Scrive la Direzione del Pri Cesena: “Noi repubblicani potremmo ricordare che fin dal 1970, all’atto dalla nascita delle regioni, proponemmo, inascoltati,  di abolire le Provincie. Ma non è il caso oggi di rispolverare le glorie del passato, oggi si pone urgentemente il problema di ripensare alla riorganizzazione dello stato periferico. Se si affronta in modo razionale il problema, avremmo sicuramente conseguenze importanti: riduzione della spesa pubblica e magari maggiore produttività della stessa ed eliminazione delle differenze territoriali a livello di servizi”.

Resta il problema della differenza con la città metropolitana di Bologna: “Oggi la regione Emilia Romagna ha alcuni territori gestiti dalle città metropolitane, altri abbandonati a se stessi. La legge Del Rio si è dimostrata un fallimento, non ha inciso su alcun punto nodale del problema. Dobbiamo partire quindi da un dato inequivocabile, la riduzione del numero dei Comuni. I piccoli comuni non servono più a niente perché non hanno né le risorse né le capacità organizzative per affrontare i problemi  complessi dei loro cittadini. Se questo processo venisse lasciato  alla libera scelta delle comunità locali, prevarrà ancora la logica dei campanili e chi ne farà le spese saranno ancora i cittadini residenti in quei comuni”.

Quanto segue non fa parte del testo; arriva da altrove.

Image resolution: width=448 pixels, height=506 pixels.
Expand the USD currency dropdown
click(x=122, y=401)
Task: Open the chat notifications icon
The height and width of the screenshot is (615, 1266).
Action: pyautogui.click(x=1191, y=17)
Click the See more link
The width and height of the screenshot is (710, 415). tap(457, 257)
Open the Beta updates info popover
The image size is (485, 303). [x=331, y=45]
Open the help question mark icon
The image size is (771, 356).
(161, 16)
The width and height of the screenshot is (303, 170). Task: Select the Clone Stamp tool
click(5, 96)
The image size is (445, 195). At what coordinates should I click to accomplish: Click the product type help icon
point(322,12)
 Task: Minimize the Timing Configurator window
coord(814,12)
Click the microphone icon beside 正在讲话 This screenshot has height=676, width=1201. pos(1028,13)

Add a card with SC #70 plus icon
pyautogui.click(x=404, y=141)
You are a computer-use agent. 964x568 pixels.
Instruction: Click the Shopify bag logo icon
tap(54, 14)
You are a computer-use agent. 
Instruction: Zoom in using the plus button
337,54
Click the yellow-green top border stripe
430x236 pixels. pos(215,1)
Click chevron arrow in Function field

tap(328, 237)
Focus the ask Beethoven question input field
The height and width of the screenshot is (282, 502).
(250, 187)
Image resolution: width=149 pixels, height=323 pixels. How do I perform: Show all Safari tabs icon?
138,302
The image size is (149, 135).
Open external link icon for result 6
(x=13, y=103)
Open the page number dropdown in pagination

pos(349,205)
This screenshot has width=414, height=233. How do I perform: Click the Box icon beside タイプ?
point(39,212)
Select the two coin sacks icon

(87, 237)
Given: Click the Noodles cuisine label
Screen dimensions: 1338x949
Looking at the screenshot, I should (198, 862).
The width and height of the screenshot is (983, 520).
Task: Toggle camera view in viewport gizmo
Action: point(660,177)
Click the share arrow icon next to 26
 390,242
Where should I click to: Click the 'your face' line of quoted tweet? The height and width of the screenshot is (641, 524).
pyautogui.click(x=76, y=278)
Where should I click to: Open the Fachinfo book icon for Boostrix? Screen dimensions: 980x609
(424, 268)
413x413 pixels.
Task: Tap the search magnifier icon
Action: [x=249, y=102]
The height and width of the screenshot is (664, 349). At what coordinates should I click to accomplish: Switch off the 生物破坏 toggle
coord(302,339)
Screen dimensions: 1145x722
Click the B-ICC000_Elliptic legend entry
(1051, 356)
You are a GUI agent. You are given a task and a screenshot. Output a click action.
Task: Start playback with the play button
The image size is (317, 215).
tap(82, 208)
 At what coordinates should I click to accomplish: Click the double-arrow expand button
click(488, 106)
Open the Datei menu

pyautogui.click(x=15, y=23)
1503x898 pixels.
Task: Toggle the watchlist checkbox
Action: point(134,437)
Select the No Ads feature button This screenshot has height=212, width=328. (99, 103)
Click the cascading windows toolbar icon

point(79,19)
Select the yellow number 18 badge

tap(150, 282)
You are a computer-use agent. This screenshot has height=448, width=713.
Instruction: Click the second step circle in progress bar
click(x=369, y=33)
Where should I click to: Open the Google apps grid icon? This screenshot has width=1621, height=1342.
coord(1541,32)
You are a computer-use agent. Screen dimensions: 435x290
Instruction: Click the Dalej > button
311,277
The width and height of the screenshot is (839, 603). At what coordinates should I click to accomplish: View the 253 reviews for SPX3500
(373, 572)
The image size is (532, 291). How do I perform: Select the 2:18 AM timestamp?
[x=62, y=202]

“Anche perché, pensare che un comune di due o tremila abitanti abbia la capacità economica di realizzare opere di costo superiore alle loro scarse dotazioni è solo utopia - concludono dal Pri -. E’ chiaro però che a questo deve pensare la Regione con indirizzi chiari e inequivocabili. Dopo di che potremmo realizzare una città metropolitana romagnola visto che altri hanno pensato a questo tipo di riorganizzazione”.